Work required: Present as a numbered list the lines from the start of the entries through the line containing "Looking at the screenshot, I should [705, 440].", omitting any blank lines.

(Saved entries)
==========

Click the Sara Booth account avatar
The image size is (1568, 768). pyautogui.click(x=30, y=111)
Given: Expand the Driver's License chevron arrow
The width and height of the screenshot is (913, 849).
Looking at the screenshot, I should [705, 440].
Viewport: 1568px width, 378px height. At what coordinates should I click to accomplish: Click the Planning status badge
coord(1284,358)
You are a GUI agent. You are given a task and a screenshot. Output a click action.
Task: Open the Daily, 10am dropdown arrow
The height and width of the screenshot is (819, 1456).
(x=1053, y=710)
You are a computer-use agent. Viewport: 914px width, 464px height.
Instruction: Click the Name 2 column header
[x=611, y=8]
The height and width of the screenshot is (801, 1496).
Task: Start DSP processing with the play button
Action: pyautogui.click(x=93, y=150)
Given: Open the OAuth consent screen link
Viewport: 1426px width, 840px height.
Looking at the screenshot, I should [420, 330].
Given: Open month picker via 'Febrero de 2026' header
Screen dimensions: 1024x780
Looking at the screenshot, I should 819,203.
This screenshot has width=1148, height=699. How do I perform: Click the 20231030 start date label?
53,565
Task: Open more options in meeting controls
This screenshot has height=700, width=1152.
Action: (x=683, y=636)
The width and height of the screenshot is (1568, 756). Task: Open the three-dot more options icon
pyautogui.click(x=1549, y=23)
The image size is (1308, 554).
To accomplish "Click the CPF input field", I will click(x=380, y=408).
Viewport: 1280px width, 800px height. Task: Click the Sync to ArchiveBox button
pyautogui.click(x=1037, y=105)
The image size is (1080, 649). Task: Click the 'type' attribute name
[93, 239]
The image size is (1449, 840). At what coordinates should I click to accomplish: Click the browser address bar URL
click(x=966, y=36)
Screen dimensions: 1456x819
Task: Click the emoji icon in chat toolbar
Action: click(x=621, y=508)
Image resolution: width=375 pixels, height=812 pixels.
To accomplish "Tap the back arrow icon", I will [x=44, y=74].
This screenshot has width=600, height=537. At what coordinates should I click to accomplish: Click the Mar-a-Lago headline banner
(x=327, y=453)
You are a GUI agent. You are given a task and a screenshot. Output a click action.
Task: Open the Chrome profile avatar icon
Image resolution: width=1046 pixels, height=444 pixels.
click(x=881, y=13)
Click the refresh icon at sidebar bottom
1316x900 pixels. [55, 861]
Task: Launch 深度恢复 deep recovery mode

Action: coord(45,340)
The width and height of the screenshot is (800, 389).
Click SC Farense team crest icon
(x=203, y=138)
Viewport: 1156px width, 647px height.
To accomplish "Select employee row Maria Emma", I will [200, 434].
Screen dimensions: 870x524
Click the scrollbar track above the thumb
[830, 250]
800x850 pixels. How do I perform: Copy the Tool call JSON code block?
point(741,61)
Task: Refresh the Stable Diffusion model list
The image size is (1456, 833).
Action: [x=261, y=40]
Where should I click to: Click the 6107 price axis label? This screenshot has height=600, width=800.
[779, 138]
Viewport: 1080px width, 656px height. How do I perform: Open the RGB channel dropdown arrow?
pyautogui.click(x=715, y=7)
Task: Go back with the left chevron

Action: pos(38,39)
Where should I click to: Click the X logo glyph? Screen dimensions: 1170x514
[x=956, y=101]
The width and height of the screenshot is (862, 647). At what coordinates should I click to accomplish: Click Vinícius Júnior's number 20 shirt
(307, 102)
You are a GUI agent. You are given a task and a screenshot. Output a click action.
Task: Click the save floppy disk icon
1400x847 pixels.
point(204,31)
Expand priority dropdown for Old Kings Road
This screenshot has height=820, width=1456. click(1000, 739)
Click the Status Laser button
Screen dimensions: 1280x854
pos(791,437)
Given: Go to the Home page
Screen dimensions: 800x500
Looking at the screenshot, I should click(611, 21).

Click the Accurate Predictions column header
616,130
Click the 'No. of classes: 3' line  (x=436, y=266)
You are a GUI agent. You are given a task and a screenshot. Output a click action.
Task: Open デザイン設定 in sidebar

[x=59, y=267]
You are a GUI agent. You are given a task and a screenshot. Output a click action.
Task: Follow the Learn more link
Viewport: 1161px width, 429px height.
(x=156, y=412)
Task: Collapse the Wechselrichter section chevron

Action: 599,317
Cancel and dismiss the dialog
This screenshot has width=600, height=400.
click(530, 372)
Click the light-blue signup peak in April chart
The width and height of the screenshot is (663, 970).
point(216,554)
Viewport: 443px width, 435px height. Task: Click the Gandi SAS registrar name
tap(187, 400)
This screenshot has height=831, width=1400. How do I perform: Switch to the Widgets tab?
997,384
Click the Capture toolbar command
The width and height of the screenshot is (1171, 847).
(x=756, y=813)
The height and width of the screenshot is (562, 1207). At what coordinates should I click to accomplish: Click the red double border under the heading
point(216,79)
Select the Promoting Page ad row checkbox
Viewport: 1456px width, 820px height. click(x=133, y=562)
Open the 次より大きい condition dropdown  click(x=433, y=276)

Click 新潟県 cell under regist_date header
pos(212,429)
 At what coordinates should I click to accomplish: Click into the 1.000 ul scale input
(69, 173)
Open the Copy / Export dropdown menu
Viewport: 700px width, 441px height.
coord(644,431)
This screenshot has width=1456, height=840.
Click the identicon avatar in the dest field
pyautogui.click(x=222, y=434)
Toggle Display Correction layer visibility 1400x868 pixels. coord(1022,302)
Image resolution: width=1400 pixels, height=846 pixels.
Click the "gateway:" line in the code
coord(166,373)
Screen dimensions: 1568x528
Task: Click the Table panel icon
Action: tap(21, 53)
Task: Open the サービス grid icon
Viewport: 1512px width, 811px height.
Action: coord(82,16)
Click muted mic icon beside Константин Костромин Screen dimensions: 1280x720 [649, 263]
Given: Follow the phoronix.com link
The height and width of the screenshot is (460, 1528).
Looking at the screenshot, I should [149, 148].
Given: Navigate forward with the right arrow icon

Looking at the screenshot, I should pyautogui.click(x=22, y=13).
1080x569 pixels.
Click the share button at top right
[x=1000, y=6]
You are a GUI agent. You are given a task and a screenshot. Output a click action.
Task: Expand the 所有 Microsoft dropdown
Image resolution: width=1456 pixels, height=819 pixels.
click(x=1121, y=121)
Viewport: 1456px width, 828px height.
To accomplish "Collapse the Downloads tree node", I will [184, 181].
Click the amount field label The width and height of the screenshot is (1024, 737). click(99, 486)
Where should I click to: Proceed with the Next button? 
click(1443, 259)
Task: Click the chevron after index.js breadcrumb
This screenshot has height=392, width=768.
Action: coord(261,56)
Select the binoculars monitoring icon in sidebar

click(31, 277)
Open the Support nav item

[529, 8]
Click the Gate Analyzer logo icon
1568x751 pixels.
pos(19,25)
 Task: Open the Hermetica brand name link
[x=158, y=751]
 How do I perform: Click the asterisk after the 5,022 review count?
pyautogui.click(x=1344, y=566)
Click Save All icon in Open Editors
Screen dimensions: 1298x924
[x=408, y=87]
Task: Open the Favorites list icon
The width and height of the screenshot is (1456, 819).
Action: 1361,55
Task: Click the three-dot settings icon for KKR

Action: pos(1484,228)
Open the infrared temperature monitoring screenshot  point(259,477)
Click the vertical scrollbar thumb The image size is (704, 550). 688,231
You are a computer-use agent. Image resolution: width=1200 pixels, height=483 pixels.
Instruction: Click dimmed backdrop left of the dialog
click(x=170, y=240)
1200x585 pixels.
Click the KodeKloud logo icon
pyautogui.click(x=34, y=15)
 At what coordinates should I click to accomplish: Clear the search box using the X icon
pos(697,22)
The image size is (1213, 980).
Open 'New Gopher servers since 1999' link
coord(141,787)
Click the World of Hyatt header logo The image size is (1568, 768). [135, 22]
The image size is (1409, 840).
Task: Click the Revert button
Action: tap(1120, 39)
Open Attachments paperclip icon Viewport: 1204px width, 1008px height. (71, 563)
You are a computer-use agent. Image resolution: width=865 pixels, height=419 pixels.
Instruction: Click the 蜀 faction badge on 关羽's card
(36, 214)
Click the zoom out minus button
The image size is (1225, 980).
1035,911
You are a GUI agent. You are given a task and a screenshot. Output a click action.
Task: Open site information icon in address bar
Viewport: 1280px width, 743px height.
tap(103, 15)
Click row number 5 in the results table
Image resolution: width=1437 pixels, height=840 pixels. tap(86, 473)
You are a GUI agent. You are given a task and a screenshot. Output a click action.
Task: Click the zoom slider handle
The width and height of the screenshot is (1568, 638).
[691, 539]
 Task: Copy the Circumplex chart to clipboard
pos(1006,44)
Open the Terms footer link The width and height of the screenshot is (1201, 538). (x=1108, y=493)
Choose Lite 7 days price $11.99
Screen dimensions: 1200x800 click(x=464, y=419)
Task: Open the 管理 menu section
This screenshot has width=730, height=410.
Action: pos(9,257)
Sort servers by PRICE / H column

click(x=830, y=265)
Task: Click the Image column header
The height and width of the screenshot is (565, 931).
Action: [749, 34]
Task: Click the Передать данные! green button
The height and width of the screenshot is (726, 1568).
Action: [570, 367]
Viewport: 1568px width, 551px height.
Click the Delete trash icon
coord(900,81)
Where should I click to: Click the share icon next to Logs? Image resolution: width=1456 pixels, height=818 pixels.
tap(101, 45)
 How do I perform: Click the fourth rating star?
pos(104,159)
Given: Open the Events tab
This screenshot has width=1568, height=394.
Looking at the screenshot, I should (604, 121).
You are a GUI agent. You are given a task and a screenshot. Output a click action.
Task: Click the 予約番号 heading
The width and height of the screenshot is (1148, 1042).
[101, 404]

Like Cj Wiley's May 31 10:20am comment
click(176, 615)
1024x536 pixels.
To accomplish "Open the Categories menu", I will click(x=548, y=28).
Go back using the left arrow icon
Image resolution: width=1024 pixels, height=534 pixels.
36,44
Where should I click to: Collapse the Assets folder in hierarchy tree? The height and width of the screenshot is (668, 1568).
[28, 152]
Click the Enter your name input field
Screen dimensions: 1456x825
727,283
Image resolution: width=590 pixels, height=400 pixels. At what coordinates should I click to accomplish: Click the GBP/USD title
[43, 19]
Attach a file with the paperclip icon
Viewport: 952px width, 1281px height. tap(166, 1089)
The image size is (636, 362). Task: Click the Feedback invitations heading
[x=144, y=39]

==========

Complete response:
1. Click the Sara Booth account avatar
2. The image size is (1568, 768). pyautogui.click(x=30, y=111)
3. Given: Expand the Driver's License chevron arrow
4. The width and height of the screenshot is (913, 849).
5. Looking at the screenshot, I should [705, 440].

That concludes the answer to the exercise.